*** Opening MATERIAL FOR THE TASK ***
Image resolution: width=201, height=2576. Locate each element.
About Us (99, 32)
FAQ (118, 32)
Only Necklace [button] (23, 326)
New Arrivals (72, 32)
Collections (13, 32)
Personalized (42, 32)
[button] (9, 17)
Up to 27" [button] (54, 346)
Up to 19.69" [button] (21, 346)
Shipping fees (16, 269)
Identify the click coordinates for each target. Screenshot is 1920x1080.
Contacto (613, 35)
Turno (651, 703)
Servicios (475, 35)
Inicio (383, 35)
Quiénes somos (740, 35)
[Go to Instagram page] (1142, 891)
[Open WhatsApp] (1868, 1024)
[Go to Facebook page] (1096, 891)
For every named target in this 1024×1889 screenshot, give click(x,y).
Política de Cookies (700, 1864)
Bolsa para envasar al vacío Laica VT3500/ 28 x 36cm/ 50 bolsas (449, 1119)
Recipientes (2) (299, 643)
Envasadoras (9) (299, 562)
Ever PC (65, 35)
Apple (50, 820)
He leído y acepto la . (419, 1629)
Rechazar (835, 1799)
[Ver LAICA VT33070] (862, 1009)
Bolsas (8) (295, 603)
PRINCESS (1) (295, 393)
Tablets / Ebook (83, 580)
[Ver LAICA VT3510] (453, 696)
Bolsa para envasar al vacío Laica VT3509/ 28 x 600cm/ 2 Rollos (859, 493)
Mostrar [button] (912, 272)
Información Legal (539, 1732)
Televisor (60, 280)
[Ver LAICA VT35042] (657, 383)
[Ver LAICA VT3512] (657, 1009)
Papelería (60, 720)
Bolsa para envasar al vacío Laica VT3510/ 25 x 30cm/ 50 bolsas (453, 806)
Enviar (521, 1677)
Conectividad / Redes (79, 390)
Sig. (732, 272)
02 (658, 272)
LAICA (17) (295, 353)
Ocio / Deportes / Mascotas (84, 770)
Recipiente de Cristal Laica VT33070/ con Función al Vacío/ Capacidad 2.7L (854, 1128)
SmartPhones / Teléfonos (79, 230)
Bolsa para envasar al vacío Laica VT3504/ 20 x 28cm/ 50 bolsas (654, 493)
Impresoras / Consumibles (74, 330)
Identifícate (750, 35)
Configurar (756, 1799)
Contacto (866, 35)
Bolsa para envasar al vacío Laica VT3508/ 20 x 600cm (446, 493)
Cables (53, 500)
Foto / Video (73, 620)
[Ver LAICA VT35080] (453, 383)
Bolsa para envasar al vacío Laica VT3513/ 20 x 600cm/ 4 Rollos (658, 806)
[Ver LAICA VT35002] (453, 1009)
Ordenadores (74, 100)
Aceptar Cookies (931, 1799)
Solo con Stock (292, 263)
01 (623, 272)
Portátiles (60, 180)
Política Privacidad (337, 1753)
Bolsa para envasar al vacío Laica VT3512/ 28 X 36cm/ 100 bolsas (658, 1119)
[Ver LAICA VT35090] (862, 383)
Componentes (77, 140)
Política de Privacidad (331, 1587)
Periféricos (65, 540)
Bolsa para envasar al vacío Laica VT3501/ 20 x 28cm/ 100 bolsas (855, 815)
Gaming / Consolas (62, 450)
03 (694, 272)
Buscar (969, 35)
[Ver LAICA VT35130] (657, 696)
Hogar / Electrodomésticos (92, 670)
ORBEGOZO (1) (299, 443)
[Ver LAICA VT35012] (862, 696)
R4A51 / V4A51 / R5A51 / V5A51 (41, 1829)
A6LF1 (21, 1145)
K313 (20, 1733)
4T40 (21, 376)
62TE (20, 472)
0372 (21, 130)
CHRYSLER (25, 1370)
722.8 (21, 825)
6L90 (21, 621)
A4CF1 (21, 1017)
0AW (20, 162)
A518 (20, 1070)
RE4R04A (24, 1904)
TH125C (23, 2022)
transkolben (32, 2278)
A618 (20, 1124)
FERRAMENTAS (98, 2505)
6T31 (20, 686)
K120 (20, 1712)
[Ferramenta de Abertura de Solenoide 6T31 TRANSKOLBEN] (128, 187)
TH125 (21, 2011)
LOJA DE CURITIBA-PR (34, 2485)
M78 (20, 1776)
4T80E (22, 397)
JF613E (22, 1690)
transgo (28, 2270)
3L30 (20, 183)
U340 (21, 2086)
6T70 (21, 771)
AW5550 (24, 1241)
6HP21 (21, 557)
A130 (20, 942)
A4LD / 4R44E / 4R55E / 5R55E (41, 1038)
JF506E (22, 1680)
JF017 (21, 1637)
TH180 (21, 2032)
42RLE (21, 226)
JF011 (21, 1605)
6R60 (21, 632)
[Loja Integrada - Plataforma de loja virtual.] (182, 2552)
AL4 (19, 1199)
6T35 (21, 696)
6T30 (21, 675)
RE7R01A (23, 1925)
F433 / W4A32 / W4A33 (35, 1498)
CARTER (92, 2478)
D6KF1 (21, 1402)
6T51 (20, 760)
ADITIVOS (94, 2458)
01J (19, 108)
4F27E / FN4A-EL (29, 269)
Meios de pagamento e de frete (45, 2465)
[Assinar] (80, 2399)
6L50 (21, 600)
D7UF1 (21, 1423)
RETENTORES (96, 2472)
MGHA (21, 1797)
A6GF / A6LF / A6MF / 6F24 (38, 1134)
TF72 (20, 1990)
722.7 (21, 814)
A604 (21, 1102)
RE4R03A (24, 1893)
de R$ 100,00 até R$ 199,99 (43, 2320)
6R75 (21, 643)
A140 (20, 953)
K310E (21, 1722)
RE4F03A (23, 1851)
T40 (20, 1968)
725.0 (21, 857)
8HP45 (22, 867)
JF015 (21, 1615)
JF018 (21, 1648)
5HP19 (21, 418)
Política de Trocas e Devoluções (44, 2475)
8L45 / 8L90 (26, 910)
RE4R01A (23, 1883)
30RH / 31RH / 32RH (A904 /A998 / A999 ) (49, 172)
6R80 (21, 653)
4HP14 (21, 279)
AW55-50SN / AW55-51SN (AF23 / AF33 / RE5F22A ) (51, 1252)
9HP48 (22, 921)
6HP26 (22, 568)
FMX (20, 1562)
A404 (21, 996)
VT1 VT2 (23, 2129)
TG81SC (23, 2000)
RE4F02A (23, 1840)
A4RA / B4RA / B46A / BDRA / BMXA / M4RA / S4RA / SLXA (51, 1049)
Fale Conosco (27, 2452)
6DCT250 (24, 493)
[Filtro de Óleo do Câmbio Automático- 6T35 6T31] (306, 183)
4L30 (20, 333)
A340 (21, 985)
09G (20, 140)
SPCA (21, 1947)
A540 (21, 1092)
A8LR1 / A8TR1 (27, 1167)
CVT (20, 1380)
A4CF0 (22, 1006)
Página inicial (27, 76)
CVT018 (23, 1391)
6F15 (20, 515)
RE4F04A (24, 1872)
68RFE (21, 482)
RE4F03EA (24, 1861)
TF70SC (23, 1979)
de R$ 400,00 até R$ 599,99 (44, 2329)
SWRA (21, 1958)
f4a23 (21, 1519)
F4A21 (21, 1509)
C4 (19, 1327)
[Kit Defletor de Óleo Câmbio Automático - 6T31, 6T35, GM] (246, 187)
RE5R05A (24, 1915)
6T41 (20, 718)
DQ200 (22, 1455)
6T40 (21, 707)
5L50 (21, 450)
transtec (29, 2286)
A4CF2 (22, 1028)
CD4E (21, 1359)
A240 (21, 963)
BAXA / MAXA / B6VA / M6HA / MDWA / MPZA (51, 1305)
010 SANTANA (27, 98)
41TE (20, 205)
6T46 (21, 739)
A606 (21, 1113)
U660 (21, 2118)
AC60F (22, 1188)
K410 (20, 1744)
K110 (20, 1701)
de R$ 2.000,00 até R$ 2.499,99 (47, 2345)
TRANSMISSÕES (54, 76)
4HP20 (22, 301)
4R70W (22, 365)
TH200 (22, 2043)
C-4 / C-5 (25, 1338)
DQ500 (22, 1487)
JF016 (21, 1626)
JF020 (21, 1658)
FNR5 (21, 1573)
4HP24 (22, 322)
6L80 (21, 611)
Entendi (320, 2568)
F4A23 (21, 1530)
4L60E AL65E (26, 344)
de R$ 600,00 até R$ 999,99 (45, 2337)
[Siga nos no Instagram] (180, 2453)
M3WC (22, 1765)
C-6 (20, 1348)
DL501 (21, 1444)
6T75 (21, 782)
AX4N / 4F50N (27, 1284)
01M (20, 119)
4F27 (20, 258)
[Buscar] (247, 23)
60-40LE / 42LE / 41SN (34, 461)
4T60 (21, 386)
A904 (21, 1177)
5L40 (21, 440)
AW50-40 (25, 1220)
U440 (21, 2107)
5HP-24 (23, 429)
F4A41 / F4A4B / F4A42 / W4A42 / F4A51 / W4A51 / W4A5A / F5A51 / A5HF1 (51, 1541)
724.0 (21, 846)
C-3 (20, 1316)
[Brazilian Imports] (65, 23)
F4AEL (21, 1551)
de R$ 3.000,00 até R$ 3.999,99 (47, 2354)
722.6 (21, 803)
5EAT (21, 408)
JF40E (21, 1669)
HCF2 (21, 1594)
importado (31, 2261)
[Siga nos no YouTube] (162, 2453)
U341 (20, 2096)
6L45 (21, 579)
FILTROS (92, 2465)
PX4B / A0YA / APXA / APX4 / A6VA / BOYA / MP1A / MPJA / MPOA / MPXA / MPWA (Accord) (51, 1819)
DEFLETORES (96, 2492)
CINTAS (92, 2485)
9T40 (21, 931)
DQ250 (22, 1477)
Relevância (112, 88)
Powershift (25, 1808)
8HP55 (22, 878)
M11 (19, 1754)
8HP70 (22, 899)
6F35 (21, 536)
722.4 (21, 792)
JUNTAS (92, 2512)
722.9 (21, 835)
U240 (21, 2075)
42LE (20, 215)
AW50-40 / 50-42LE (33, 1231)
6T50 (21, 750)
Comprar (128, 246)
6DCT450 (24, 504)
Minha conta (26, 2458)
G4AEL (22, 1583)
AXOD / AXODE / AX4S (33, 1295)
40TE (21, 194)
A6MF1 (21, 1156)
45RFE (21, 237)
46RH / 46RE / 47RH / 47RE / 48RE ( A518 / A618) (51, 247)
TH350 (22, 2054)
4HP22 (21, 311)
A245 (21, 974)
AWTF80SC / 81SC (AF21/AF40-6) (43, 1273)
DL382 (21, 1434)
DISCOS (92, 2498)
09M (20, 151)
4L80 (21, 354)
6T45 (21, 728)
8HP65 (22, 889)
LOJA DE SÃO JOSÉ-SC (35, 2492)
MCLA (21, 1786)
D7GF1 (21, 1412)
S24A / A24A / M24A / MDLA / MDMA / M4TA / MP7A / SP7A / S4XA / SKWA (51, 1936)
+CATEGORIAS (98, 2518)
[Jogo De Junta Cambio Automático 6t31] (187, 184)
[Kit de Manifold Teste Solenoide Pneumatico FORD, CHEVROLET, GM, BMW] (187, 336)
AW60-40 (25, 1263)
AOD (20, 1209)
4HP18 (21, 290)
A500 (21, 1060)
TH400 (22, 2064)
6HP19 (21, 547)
*** Closing MATERIAL FOR THE TASK ***
**TASK TO COMPLETE:** Across the records, how many lines contain "Privacidad"? Only the number should be given.

**THE COMPLETED TASK:** 2